The universe of Macbeth is thick with atmosphere-of damp Scottish wool, of festering pots of witches’ brew, and of course, of blood. SITI challenges us to also open our ears to the lush world of the soundscape of Macbeth, and perhaps to find a new way into the story we know so well. In the world of SITI, the Scottish play is a 1940s radio drama in rehearsal. Co-directed by Bogart and SITI Sound Designer Darron L. West, the company tells the story of the play through the ebbs and flows of sound. As in the most masterful classic radio dramas, the focus on sound in lieu of sight creates a world in which chatter is heightened and screams are more devastating-a world where silence creeps and menaces.

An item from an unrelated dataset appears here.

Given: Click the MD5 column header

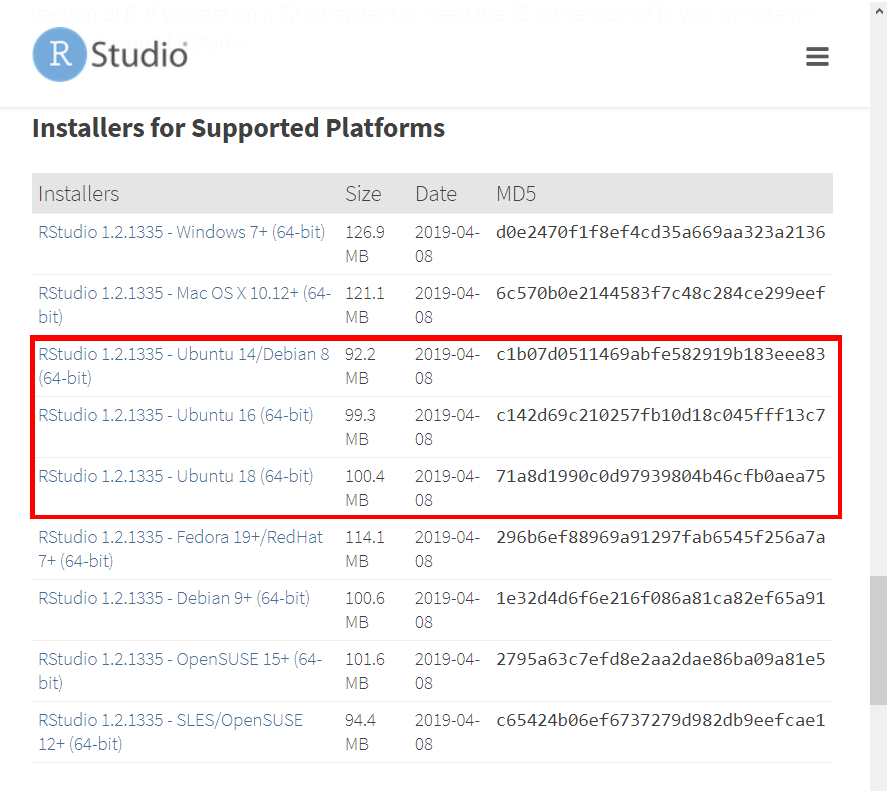Looking at the screenshot, I should (516, 193).
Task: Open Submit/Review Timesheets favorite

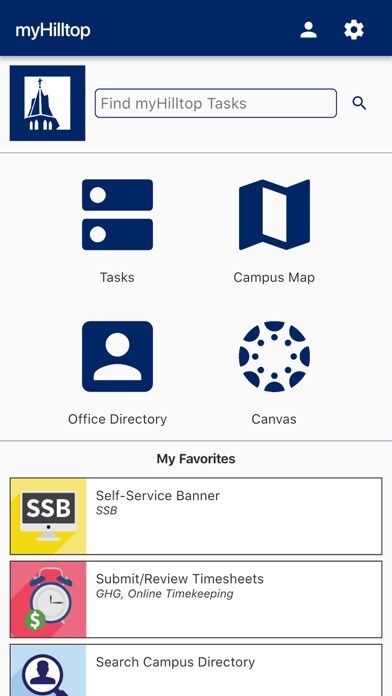Action: tap(196, 599)
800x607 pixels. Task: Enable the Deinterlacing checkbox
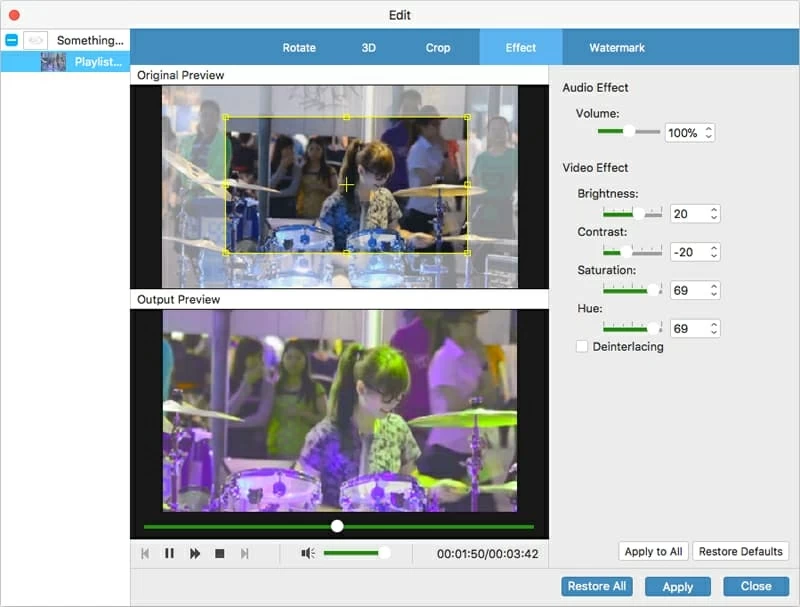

In this stylish take on Shakespeare’s tragedy, SITI gives us a full, albeit subdued, visual terrain as well. The resulting crash of sight, sound, and a classic, iconic text is pure SITI: grounded, full, stylish, smart, raw.

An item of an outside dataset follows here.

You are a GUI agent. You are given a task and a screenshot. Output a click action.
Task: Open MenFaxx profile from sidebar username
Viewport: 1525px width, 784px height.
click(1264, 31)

Like their other collaborations, Radio Macbeth emerged from the SITI’s trademark training and rehearsal process. At the core of the group’s philosophy is a unique and rigorous training method that combines two different, yet in the world of SITI, complementary systems: the Suzuki Method and the Viewpoints. The Suzuki Method involves an intense and strict series of physical movements, with a particular emphasis on the vigorous work of the lower body and feet. This method draws from ballet, Japanese theater, and martial arts, among other influences, and strives “to heighten the actor’s emotional and physical power and commitment to each moment on the stage.” As a companion and contrast, the Viewpoints is an improvisation technique which focuses on time and space, and the way in which the performers and ensemble encounter these issues. In the words of the company, “the Viewpoints allows a group of actors to function together spontaneously and intuitively and to generate bold, theatrical work quickly.” Together these two systems collide to form the core of SITI, of their collaborations and teaching, and of all of the unprecedented visual, physical worlds they have developed in their sixteen-year journey together, culminating (for now) in the lyrical and brooding Radio Macbeth.